We made some assumptions. We didn't check our assumption after we solved for "x". This is why I always tell you to check assumptions... We assumed that "x" would be much smaller than 0.500, which it is, but we also assumed that "x" was much larger than 10-7, which it absolutely is not! So the assumptions we made were an oversimplification of the problem and that's where we entered the danger zone. Looking back at our Kb expression, we can only simplify it to:
That's still going to require the quadratic formula to solve. I'll let you work out the details, but the result should be that x = 7.96x10-9. That means:
[OH-1]eq = 10-7 + (7.96x10-9) = 1.08x10-7 M
pOH = -log(1.08x10-7) = 6.9667
pH = 14 - 6.9667 = 7.0333
That's not exactly 7.0000000000 neutral, but it's pretty darn close, especially if we're thinking about this in terms of selecting a visual acid-base indicator for a titration. 

2014-01-19

Quiz 2 Hint

Quiz 2 has a heat capacity problem, and the heat capacity value given in the problem is in units of "joules per (mole Kelvin)". Remember, for heat capacity problems, we're looking at changes in temperature. Whether it's Celsius or Kelvin, the ΔT is the same because 1 degree C and 1 K are exactly the same size. You can use either, but make sure you're doing everything in the right order. A temperature that changes from 3.45°C to 12.71°C is changing by:
ΔT = 12.71°C - 3.45°C = 9.26°C
If you prefer Kelvin, convert BOTH individual temperatures to K, THEN subtract:
ΔT = 285.86K - 276.60K = 9.26K
Other questions, let me know...

Quiz 1 questions...

I've gotten a few questions about Quiz 1. Here are a few hints...

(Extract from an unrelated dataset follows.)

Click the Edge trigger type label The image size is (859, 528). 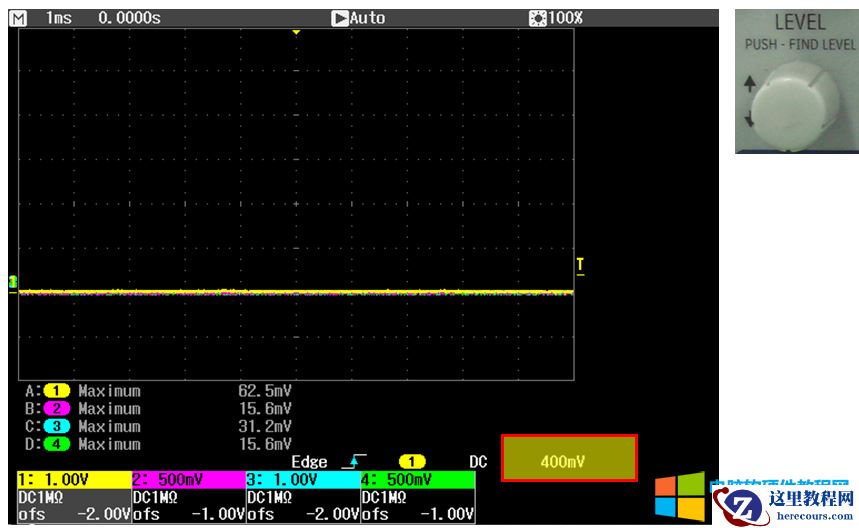pos(309,462)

Question 1: How many moles of nitrogen atoms are in a given mass of iron(III) nitrate?
Start with a balanced chemical formula. How many moles of N are in each mole of iron(III) nitrate? Use the mole ratio to get moles of N from the moles of iron(III) nitrate.

Question 2: How many moles of chlorine atoms are in a given volume of a given concentration vanadium(IV) chlorate solution?
This is almost the same as question 1, but you need to use concentration and volume to determine the moles of vanadium(IV) chlorate instead of mass and molar mass.

Two other helpful hints:
1. Don't wait until the day before a quiz is due to work on it. This is especially true because...
2. When you have a question, show me your work. If you have the problem all set up, it's much easier for me to look at what you've done and help you work through the problem correctly. It's always easier to help you when you can give me an idea of where you're getting confused.

2014-01-12

Spring Semester 2014 is here!

We're 18 hours away from the first Gen Chem II class of 2014! Watch this blog for general info about the topics we'll be exploring and answers to specific questions I get by email. I'll also be tweeting links and daily summaries using #GenChem2014. And I might try a few other things this semester…

A couple tips that are always useful:
1. If there's a way to calculate moles of a substance, that might be a good start.
2. Balance your chemical formulas. Then balance your chemical reactions. Balance is the key to chemistry. And skiing. If you don't balance your formulas and reactions, you're gonna have a bad time.
3. Be curious. That what science is all about.
4. Ask questions. Unless you're the only person in the room, it's pretty likely that someone else in the room has the same question you do.
5. Be bold. It's OK to answer a question incorrectly in class, we're learning chemistry here not juggling chainsaws. The other side of this is to be supportive of your classmates, we're all here to learn (including me).

Enjoy the beautiful weather today and I'll see you tomorrow.